Un “whale” de criptomonedas fue víctima de un sofisticado ataque de phishing el año pasado, lo que resultó en la transferencia no autorizada de $10 millones de Ether a Tornado Cash, un notorio servicio de mezcla de criptomonedas.

El 21 de marzo, CertiK identificó una cuenta vinculada al hackeo de septiembre de 2023 que sustrajo $24 millones de la víctima. El ataque se desarrolló en dos fases, despojando al inversor de 9,579 stETH y 4,851 rETH de su servicio de staking Rocket Pool.

Siempre me sorprende cómo estos ataques tienen éxito a través de mecanismos tan simples. En este caso, la víctima autorizó una transacción de “Aumentar Permiso” - esencialmente dando al hacker permiso para gastar sus tokens. Es como entregarle a alguien tu billetera y sorprenderte cuando toman tu dinero.

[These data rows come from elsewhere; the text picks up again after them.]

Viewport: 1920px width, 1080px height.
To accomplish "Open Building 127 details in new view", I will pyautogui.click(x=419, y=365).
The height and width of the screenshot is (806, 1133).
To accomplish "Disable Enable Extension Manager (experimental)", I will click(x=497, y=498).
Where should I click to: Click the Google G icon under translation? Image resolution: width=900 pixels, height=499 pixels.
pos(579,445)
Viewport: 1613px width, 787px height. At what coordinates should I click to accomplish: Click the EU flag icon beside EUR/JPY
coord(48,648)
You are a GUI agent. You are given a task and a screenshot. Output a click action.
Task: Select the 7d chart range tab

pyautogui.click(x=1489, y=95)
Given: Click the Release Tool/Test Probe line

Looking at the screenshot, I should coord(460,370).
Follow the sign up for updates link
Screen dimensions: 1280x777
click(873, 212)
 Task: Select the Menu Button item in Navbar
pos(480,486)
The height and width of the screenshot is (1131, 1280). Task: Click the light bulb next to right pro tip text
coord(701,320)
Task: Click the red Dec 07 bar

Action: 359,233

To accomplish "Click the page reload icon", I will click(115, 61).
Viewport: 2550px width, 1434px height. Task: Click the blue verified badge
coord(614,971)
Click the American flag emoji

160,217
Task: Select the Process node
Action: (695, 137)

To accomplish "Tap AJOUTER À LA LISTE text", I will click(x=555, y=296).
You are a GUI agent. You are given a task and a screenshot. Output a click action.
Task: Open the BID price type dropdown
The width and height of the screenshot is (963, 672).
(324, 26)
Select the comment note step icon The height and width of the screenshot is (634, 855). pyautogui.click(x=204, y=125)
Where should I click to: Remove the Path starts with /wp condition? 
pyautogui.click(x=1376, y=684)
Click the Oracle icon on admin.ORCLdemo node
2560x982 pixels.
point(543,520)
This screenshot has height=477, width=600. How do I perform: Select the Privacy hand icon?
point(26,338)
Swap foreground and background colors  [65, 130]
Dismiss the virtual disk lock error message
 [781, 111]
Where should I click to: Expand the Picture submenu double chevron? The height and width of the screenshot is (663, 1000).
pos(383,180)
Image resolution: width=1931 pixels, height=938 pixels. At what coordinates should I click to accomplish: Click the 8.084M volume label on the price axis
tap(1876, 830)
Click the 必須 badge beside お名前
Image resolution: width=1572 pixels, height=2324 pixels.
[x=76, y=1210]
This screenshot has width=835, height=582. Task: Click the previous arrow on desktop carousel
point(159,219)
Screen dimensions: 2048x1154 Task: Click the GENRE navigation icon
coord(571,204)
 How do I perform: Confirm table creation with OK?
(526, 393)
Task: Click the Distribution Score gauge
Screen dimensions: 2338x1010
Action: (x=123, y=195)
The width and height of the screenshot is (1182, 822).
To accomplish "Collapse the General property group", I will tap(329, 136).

La comunidad cripto ha estado debatiendo extensamente sobre las aprobaciones de tokens, y con buena razón. Estas funciones de contrato inteligente son armas de doble filo: convenientes para usos legítimos pero devastadoras cuando se explotan. El atacante convirtió astutamente los activos robados en 13,785 ETH y 1.64 millones de Dai, distribuyéndolos a través de diversas carteras para ocultar sus rastros.

Las estadísticas de febrero son aún más alarmantes: ¡casi $47 millones se perdieron en estafas de phishing en un solo mes! Los usuarios de Ethereum parecen ser particularmente vulnerables, representando el 78% de estos robos. No puedo evitar preguntarme si la complejidad del ecosistema de Ethereum hace que los usuarios sean más susceptibles a estos ataques.

El reciente drenaje de $1.8 millones de usuarios del intercambio Dolomite a través de un contrato antiguo resalta aún más los peligros de las aprobaciones olvidadas. Muchos usuarios no se dan cuenta de que estos permisos persisten indefinidamente a menos que sean revocados explícitamente.

No todos los ataques tienen éxito completo: la rápida respuesta de Layerswap limitó su reciente violación a “solo” $100,000 de aproximadamente 50 usuarios. Aunque han prometido reembolsos y compensaciones, el daño psicológico a la confianza de los usuarios permanece.

Estos incidentes revelan una realidad preocupante: a pesar de años de advertencias, el phishing sigue siendo devastadoramente efectivo en las criptomonedas. La sofisticación técnica de la blockchain contrasta fuertemente con la vulnerabilidad humana ante la ingeniería social. Hasta que no cerremos esta brecha mediante una mejor educación y herramientas de seguridad, millones seguirán fluyendo hacia atacantes que entienden que explotar la confianza humana suele ser más fácil que romper la criptografía.